The dismantled railway still passes through the village and, until recently, the original "Llanpumpsaint" station sign could be seen in front of the Railway Inn. In neighbouring Bronwydd, a 1 mile long section of the line was reopened in 1978 for tourists and named the Gwili Railway. The line has been extended Southwards to the site of Abergwili Junction. The Gwili Railway aims to eventually restore the railway as far as Llanpumpsaint. However, the logistics of restoring the track as far north as Llanpumsaint (there are around seven derelict bridges crossing the Gwili between Conwyl Elfed and Llanpumsaint) mean that there is currently no timetable for restoration.

| Preceding station | Heritage railways |  |  | Following station |
|---|---|---|---|---|
| Terminus |  | Gwili Railway Future Extension |  | Conwyl Proposed |

== Llanpumsaint Parish Church ==
Llanpumsaint Parish Church (The Church of St Celynin, Ceitho, Gwyn, Gwyno and Gwynoro) is a medieval church belonging to the Church in Wales. The precise age of the church is unknown. At the time of the Religious census of 1851, the parish priest William Henry Powell attested that the church had been "...consecrated from time immemorial." There is a 6th-century Ogham stone in the churchyard which may give some indication of the church's age. The original church building was restored in 1882. An extension to the nave and the porch date from 1933.
The east window of the nave was designed by Mildred "Elsi" Eldridge, the wife of renowned Welsh poet R. S. Thomas.

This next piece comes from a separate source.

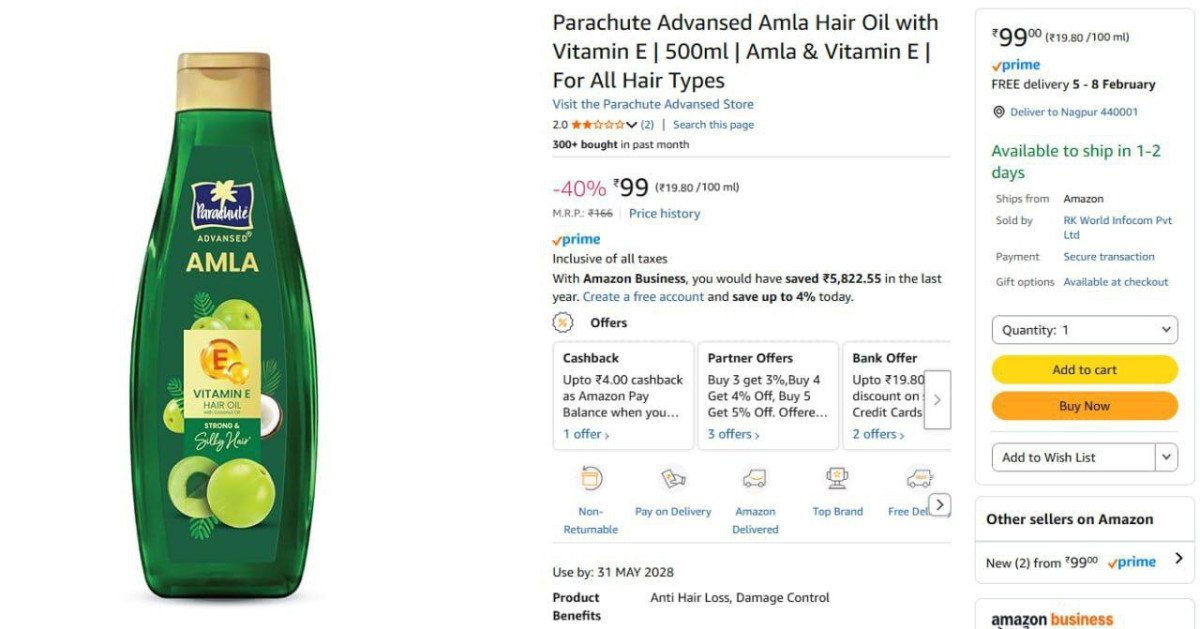Expand the Add to Wish List arrow
The width and height of the screenshot is (1200, 629).
[1166, 457]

Very near to Llanpumsaint Parish Church is Bethel Presbyterian Chapel which was originally built in 1796. Nearer to the old railway line there is also Caersalem Baptist Chapel which was built in 1904.

== Skanda Vale ==

Skanda Vale, also known as "The Community of the Many Names of God", is an interfaith temple/monastery located in the Llanpumsaint Community, at a distance of 1.6 mi from Llanpumsaint village. The temple holds festivals which are attended by pilgrims from all over the UK and even further afield. Skanda Vale also runs a hospice and is a registered charity.

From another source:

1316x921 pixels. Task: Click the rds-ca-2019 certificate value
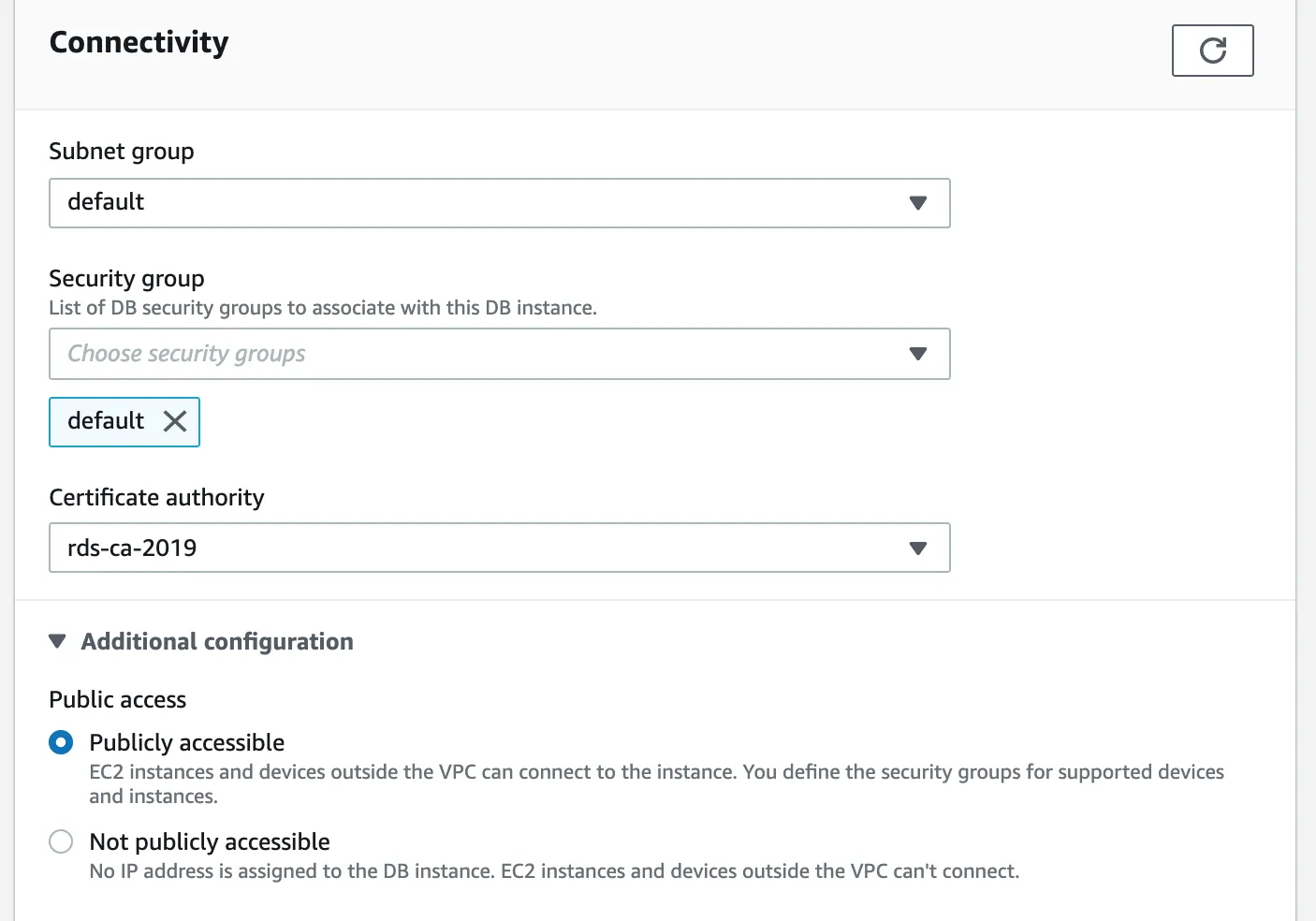tap(132, 548)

Valli the elephant was given to Skanda Vale as a gift from the Sri Lankan president in 1981.

==Notable people==
- Martha Llwyd (1766–1845) Welsh poet and hymnist.
- William Williams (1788–1865) Welsh businessman based in London, Radical MP 1835–1847 and 1850–1865
- David Owen (Brutus) (1795–1866), a satirical writer, editor and preacher.
- Timothy Davies (politician) (1857–1951) Welsh businessman based in London, Mayor of Fulham, Liberal MP 1906–1920
- Jennie Eirian Davies (1925–1982), Welsh politician and magazine editor.